Kireevskii's further evolution was closely connected with Slavophilism. In 1845, for a period of time he was the editor of the Slavophile journal Moskovitianin (The Muscovite); and later he expounded his religio-philosophical ideas in the collection of articles Moskovsii Sbornik (Moscow collection, 1852), published by the Slavophile circle. In the final years of his life, Kireevskii was working on a course of philosophy in which his intent was to clearly display the distinguishing characteristics of the Russian philosophical tradition. The course was not completed. Kireevskii's collected works were first published in 1861, in two volumes.
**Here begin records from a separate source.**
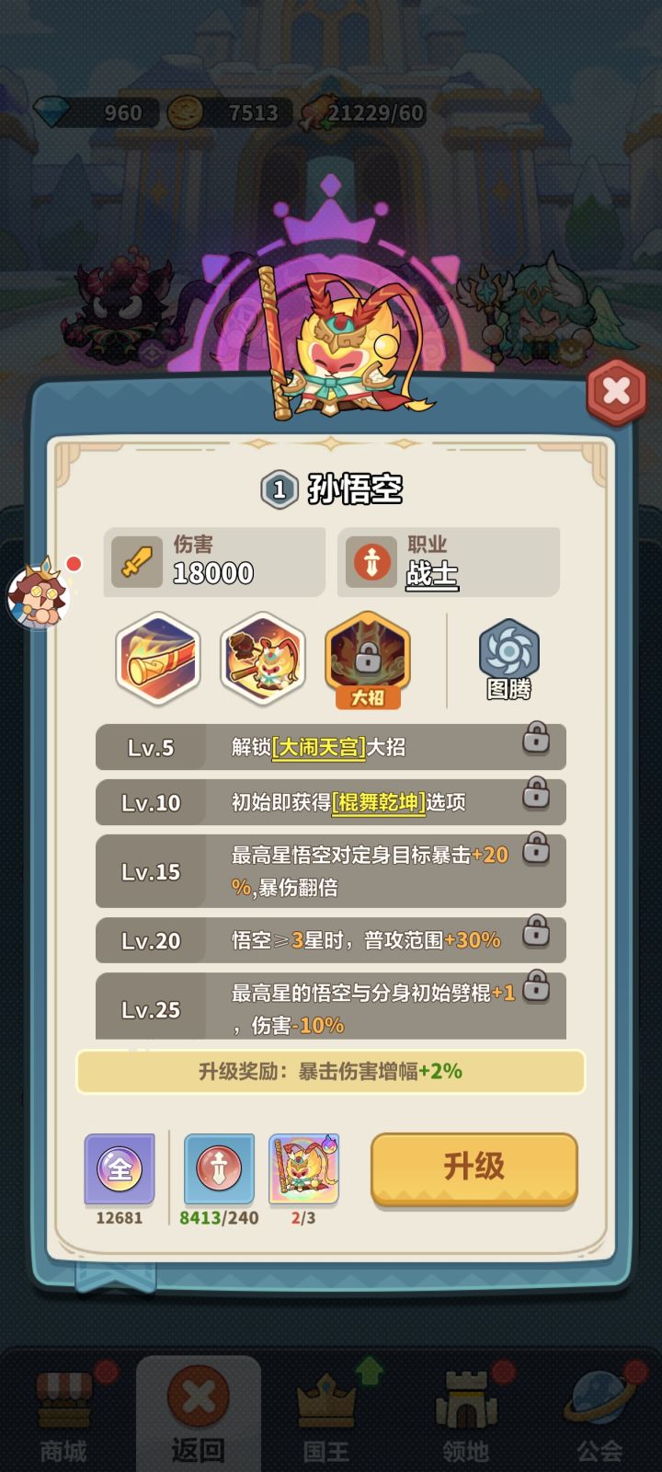Tap the locked 大招 ultimate skill icon
This screenshot has height=1472, width=662.
pyautogui.click(x=368, y=660)
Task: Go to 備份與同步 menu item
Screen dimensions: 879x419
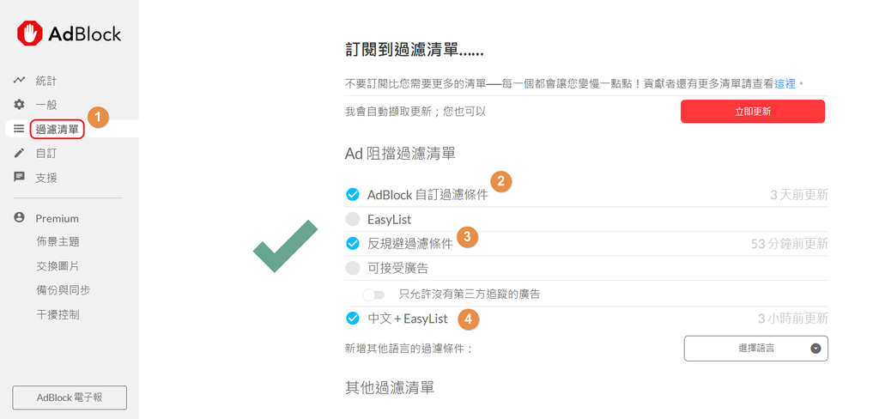Action: 64,290
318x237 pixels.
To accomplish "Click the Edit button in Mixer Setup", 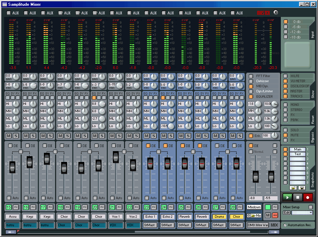I will point(287,213).
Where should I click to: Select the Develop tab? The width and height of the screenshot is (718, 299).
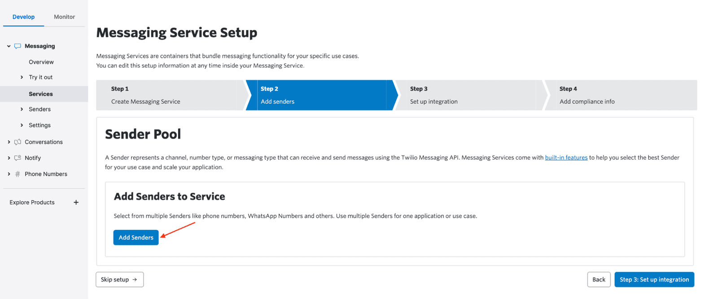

The central idea of Kireevskii's philosophy was the integrity of the spirit: A human being can remain a person as long as he preserves in himself the unity of his "mind and heart," the "integrity" of his consciousness, of his "inner organization." Meanwhile, Kireevskii's epistemological theories were closely connected with his sociohistorical views. Only by attaining a harmonious "integral thinking" can the person and society avoid the two extremes: the ignorance that separates a nation from the "living communion of minds" and "abstract logical thinking" (rationalism) that fragments the integrity of the spirit into its separate elements (Kireevskii 1984, pp. 221–222).
Kireevskii tended to associate what he perceived as the limitations of Western society primarily with the one-sidedness of rationalism. He viewed Hegel as the final and supreme peak of Western rationalistic thought, continuing the tradition of Aristotle. In assessing various attempts to overcome rationalism in Europe (Schelling), Kireevskii considered that their failure was predetermined: Philosophy depends on the "character of the dominant faith," but in the Catholic-Protestant West the two dominant Christian faiths are, according to the Slavophile assessment, profoundly rationalistic. Kireevskii's own allegiance was to Orthodox theism, and he viewed the future "new" philosophy as a harmony of reason and Orthodox faith based on feeling.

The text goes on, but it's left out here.